Well, the whole story of Tony Stark becomes one of being a bit more present… And that’s the thing. I suspect that a lot of the listeners, and yourself… I’ve found having a kid was certainly really powerful for bringing me back into the now, and not just being like “What is the next thing?” To kind of quote Tony Stark, if you will, in the first movie he says “There is nothing else. There’s only the next mission.” And then his story arc finished with he has a daughter, and he sort of realized that there’s more to life than just focus on the next mission. And that has been really helpful for me, having him around.

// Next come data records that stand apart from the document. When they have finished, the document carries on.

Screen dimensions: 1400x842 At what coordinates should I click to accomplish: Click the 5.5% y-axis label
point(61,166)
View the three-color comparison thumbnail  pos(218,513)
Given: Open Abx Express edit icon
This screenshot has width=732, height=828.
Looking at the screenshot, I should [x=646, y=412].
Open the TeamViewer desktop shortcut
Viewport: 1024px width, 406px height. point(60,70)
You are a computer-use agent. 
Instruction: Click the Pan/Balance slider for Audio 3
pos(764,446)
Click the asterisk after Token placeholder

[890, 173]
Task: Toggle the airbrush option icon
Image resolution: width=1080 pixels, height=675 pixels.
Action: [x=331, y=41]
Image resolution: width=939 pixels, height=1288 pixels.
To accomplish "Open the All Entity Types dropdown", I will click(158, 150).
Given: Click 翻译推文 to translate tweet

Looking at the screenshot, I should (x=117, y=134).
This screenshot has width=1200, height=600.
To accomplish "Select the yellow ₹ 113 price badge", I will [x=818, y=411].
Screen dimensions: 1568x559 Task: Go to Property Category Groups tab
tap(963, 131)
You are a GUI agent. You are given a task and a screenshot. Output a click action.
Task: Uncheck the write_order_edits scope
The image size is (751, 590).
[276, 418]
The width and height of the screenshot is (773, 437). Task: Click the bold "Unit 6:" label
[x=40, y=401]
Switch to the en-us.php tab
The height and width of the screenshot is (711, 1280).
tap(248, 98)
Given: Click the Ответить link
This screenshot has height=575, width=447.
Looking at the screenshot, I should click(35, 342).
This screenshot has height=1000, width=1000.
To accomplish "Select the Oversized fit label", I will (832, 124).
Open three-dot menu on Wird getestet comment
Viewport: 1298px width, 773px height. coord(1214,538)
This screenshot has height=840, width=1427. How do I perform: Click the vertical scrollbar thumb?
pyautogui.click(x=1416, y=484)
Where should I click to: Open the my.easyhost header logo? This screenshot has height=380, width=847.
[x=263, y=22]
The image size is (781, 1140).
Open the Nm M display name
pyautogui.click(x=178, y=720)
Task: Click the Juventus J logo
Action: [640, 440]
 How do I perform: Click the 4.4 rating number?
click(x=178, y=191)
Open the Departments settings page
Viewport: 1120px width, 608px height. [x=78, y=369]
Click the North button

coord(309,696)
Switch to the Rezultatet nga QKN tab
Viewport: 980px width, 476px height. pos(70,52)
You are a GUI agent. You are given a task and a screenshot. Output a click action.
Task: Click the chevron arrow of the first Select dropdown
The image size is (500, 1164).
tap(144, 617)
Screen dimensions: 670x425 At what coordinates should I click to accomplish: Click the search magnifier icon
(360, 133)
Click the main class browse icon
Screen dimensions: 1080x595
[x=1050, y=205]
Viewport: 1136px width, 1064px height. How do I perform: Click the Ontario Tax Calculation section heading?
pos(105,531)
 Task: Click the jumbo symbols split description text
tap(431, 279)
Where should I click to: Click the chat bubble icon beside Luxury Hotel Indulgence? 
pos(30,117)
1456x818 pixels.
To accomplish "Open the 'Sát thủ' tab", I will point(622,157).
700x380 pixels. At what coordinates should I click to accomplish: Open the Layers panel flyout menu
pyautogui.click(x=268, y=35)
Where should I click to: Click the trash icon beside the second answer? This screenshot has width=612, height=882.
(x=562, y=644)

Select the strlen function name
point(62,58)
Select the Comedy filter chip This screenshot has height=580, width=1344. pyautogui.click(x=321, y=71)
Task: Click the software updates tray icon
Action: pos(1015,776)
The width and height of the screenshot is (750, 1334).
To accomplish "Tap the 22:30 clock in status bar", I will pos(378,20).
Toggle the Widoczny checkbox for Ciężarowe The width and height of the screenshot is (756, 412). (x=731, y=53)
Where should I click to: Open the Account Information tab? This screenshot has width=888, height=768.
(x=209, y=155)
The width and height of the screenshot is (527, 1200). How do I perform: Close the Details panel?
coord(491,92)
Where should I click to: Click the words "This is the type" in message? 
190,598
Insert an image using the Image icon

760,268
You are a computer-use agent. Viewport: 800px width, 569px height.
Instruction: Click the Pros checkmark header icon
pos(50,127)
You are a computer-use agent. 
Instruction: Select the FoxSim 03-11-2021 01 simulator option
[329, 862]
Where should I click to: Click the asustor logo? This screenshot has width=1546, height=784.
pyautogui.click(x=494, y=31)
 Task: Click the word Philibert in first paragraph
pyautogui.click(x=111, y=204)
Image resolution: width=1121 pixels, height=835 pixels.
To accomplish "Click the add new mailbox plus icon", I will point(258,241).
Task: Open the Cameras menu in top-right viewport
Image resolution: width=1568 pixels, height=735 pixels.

We had a pretty intense lockdown in New Zealand in May; you may not have heard. We’ve now managed to effectively eradicate Covid from the country twice, which is good… So we’re largely living normally, without any international travel… But there was about eight weeks or so where it was heavily locked down. And as I mentioned, there’s a lot of wilderness around where I live, and so just every day… He was going to daycare prior, but I’d strap him to the front pack - he would have been about 13-14 months, so he was not too heavy at that point - and we’d go out for a walk through the forest. And that was my daily thing that I was always looking forward to. It was with him, and it was thinking time, and it was exercise.

Oddly enough, I look back now and I realize, if it wasn’t for the Covid lockdown, I would never be looking back on those memories and being present in those times… Because I would have just kept doing a bit of the work stuff. I do do the stuff at home, I just wouldn’t have had those daily walks for eight weeks, which were really nice.

Yeah. You have to appreciate those things. And it takes intention and slowing down to appreciate those things… Because things move by so fast. Like you’d said, the next mission… Gosh, if that was all life was, you couldn’t appreciate the little nuances that make your life what it is… To even do it in the first place.

That’s right. And you can get a little bit myopic on those things when you are a driven person, and not (what’s the saying?) stop and smell the roses… For sure.

Yeah. Well, JD, I thoroughly enjoyed this conversation. It does have to end… Listeners, thank you so much for tuning in this long. Hopefully you will have gone to the show notes, checked out some of the books that JD and I have talked about… I will do my best to show-note – we do have our show notes on GitHub, so they are open source, and if you can do that, I’d gladly accept the pull request for links that are relevant to what we’ve talked about in the show. If it’s a book, if it’s a quote, if it’s a Bill Gates thing, if it’s a John. D. Rockefeller thing, if it’s a history thing, if it’s your favorite book - drop it in the comments; we love that.

JD, thank you so much for sharing this time and this wisdom with us. I truly appreciate it, thank you.

Thank you for having me. I really appreciate it, too.